Work to be completed ::
Everything from the line containing "Screen dimensions: 827x1456" through the end of the entries should be output exactly; nothing before it is wanted.

===== Source records

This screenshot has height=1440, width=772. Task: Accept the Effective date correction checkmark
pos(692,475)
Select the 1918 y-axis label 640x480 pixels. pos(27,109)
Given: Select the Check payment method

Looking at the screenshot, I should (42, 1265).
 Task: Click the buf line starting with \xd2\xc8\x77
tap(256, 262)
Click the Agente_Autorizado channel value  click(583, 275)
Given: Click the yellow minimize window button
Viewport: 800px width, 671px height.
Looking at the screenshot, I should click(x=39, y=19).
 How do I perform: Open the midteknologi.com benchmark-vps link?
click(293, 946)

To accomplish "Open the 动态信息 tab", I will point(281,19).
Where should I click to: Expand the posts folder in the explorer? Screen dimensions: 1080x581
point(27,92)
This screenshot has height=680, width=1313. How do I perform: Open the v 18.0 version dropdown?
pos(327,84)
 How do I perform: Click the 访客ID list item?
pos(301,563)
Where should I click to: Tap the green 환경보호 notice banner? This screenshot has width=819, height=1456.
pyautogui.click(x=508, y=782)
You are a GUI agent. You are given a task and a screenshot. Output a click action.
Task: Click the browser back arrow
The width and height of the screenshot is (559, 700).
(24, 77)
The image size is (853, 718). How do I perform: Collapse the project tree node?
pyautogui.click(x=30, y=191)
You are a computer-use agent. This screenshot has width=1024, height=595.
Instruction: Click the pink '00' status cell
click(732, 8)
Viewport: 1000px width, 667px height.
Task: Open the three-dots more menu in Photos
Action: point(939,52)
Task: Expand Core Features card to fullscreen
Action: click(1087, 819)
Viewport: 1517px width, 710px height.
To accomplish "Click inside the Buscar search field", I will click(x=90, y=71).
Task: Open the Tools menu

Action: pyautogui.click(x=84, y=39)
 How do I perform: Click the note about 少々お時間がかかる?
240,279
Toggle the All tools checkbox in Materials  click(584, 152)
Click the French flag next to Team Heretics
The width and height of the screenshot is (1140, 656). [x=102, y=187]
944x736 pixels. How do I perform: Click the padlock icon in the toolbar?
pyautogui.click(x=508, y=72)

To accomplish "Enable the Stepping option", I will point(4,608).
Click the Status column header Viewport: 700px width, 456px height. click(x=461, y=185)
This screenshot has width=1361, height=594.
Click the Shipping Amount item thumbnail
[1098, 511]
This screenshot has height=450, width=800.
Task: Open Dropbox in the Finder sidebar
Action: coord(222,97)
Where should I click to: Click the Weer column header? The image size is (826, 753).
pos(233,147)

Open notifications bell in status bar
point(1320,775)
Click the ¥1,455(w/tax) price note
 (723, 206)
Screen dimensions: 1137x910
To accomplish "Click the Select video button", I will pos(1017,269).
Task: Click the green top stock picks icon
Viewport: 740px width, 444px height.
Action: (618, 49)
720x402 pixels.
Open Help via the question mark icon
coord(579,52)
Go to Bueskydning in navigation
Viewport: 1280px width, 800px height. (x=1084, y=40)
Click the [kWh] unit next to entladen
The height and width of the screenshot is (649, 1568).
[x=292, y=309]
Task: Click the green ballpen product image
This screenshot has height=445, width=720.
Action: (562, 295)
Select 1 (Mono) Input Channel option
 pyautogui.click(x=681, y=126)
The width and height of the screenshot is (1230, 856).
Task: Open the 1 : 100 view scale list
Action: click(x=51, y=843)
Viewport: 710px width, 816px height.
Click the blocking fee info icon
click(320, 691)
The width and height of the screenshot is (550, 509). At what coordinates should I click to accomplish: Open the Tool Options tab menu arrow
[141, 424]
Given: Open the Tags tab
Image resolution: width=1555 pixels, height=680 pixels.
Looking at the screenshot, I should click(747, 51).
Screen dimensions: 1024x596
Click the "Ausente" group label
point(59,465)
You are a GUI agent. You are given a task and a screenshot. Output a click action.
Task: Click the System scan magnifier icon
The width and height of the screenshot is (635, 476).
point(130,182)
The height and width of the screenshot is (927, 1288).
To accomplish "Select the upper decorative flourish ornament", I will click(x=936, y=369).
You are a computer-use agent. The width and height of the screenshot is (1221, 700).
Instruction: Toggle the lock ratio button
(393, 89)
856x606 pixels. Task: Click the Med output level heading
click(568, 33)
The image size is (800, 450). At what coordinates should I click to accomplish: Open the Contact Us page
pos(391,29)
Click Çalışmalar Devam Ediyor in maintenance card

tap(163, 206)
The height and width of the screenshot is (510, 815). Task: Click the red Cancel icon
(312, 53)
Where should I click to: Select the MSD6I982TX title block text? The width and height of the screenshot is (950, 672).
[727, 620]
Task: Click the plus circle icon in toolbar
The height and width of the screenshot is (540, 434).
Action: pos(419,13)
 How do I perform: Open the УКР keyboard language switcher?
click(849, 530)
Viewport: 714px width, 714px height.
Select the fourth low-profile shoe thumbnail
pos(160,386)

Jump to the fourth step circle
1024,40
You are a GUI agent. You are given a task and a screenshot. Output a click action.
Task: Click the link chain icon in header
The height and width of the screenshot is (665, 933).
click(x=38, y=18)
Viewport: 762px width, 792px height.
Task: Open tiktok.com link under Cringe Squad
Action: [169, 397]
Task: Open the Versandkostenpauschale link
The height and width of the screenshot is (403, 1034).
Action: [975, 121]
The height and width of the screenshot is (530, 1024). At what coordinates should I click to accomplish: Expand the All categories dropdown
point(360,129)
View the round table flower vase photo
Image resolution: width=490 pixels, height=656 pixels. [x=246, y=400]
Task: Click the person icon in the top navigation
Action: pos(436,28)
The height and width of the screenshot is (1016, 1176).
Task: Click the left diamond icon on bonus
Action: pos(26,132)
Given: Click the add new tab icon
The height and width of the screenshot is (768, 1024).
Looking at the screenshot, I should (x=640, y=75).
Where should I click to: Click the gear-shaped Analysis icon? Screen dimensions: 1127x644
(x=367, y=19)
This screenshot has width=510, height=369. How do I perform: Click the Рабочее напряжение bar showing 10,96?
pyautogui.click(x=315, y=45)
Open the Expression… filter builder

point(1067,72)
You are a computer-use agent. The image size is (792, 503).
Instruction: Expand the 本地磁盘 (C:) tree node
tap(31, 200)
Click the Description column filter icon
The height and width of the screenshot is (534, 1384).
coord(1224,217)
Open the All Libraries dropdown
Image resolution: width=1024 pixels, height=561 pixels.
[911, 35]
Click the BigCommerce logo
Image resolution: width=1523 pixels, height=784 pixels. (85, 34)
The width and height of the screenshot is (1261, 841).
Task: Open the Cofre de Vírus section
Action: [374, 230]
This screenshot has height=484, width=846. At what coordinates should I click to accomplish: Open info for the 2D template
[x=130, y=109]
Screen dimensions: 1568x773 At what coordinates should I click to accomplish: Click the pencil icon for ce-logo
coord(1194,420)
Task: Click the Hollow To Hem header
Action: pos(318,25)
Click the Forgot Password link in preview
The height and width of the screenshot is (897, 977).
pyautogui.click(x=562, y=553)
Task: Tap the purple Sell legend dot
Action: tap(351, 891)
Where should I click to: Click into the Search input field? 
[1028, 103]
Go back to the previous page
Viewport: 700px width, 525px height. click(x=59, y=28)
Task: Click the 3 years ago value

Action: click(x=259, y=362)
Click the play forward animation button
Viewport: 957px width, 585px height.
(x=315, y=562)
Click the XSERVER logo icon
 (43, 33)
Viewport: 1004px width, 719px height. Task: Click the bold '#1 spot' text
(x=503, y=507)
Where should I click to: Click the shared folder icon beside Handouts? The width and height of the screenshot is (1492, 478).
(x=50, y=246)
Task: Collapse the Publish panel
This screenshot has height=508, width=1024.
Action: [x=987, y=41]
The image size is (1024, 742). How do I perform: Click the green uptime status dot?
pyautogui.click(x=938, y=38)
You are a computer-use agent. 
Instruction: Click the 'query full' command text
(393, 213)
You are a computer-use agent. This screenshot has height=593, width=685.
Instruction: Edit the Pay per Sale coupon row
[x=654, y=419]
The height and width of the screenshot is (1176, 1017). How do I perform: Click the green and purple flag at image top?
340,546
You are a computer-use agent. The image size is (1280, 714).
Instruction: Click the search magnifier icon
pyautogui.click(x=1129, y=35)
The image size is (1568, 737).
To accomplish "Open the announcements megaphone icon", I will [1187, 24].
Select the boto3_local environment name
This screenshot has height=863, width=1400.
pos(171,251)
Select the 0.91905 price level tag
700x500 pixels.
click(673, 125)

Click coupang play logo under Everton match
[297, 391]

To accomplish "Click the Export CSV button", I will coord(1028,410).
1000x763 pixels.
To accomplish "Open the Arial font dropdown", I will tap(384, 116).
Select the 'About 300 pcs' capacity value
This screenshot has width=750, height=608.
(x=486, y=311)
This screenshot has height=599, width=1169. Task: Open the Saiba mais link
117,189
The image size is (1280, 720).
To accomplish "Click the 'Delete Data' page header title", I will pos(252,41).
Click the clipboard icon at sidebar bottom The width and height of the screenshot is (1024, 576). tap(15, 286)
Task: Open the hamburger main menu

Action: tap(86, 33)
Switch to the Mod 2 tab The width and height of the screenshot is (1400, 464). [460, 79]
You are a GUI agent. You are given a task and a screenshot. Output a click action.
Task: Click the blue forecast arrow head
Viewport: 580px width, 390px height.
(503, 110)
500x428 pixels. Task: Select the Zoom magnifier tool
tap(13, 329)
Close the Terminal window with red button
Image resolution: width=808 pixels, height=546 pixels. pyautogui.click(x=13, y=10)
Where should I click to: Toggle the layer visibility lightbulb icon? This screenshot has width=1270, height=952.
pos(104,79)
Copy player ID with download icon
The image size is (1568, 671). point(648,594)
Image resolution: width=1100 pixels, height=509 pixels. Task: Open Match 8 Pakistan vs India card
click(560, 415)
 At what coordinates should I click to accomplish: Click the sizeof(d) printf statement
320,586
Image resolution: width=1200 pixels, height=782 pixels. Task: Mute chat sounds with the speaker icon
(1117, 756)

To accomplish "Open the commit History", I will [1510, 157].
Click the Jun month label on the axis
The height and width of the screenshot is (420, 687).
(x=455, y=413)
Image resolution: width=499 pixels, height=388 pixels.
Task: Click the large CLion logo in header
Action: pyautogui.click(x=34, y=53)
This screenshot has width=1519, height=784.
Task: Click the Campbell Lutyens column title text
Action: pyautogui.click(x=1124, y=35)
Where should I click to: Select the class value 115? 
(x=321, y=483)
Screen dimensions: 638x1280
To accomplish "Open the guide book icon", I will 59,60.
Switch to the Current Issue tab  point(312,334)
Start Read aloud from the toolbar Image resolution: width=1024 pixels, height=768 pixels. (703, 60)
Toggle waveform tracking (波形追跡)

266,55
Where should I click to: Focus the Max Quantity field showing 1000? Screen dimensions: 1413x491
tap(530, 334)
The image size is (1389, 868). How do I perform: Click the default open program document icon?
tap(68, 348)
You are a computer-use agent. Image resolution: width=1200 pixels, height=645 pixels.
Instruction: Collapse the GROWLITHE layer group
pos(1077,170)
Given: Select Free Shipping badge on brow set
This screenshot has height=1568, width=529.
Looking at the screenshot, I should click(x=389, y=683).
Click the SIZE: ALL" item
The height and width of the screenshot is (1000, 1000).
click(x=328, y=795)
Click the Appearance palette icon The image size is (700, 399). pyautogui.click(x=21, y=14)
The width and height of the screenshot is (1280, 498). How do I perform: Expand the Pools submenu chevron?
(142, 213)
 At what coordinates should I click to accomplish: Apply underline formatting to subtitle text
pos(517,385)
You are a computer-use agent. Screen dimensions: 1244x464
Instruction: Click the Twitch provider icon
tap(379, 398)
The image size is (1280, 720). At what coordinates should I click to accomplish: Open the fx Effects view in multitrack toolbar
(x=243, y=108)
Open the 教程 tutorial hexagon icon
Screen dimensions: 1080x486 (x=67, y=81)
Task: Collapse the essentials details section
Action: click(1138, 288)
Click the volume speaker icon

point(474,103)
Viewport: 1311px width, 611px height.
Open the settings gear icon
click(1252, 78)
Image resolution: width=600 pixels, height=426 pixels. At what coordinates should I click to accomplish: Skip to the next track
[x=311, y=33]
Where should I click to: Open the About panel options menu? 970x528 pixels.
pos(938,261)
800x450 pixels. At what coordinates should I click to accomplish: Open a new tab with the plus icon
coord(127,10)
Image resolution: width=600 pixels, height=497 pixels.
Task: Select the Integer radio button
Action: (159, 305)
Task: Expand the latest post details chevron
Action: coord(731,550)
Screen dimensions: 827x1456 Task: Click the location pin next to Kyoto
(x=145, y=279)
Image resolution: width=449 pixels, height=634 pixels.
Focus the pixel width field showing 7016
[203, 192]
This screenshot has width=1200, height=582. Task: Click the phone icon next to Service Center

==========

Task solution ::
Screen dimensions: 827x1456 Task: Click the location pin next to Kyoto
(x=145, y=279)
Image resolution: width=449 pixels, height=634 pixels.
Focus the pixel width field showing 7016
[203, 192]
This screenshot has width=1200, height=582. Task: Click the phone icon next to Service Center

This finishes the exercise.